You’ve probably noticed widespread TV advertisements lately for Cymbalta, Eli Lilly’s blockbuster antidepressant.  However, these ads say nothing about depression.  Sure, some of the actors may look a little depressed (the guy at right, from the Cymbalta web site, sure looks bummed), but the ads are instead promoting Cymbalta for the treatment of chronic musculoskeletal pain, an indication that Cymbalta received in August 2010, strengthening Cymbalta’s position as the “Swiss Army knife” of psychiatric meds.  (I guess that makes Seroquel the “blunt hammer” of psych meds?)

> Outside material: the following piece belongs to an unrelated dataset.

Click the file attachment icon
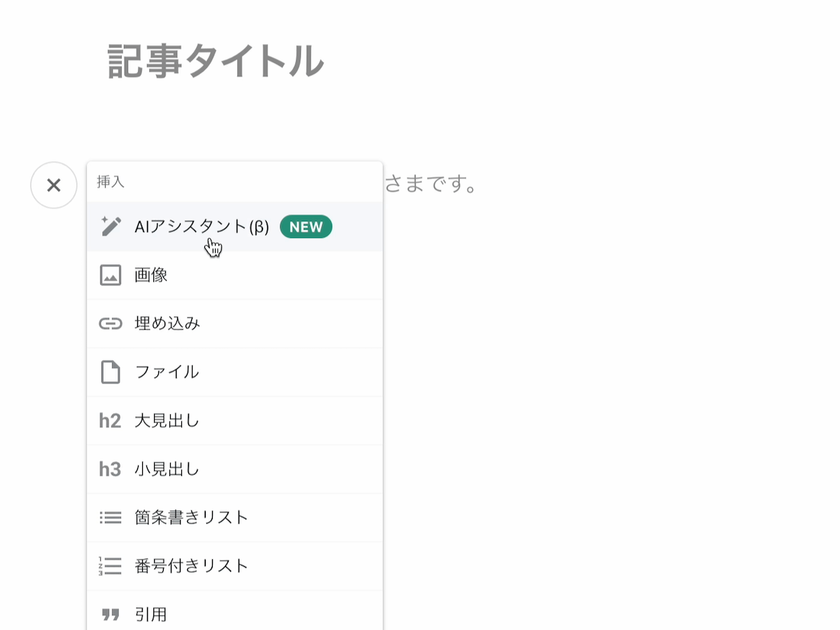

Cymbalta (duloxetine) had already been approved for diabetic neuropathy and fibromyalgia, two other pain syndromes.  It’s a “dual-action” agent, i.e., an inhibitor of the reuptake of serotonin and norepinephrine.  Other SNRIs include Effexor, Pristiq, and Savella.  Of these, only Savella has a pain [fibromyalgia] indication.

When you consider how common the complaint of “pain” is, this approval is a potential gold mine for Eli Lilly.  Moreover, the vagueness of this complaint is also something they will likely capitalize upon.  To be sure, there are distinct types of pain—e.g., neuropathic, visceral, musculoskeletal—and a proper pain workup can determine the exact nature of pain and guide the treatment accordingly.  But in reality, overworked primary clinicians (not to mention psychiatrists, for whom hearing the word “pain” is often the extent of the physical exam) often hear the “pain” complaint and prescribe something the patient says they haven’t tried yet.  Cymbalta is looking to capture part of that market.

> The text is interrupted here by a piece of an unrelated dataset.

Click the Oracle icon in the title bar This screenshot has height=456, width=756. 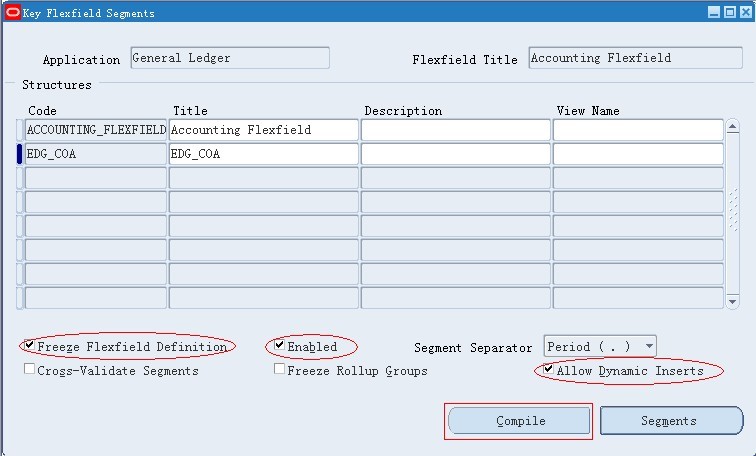12,13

The analgesic mechanism of Cymbalta is (as with much in psychiatry) unknown.   Some have argued it works by relieving the depression and anxiety experienced by patients in pain.  It has also been proposed that it activates “descending” pathways from the brain, helping to dampen “ascending” pain signals from the body.  It might also block NMDA receptors or sodium channels or enhance the body’s own endorphin system.  (Click on the figure above for other potential mechanisms, from a recent article by Dharmshaktu et al., 2011.)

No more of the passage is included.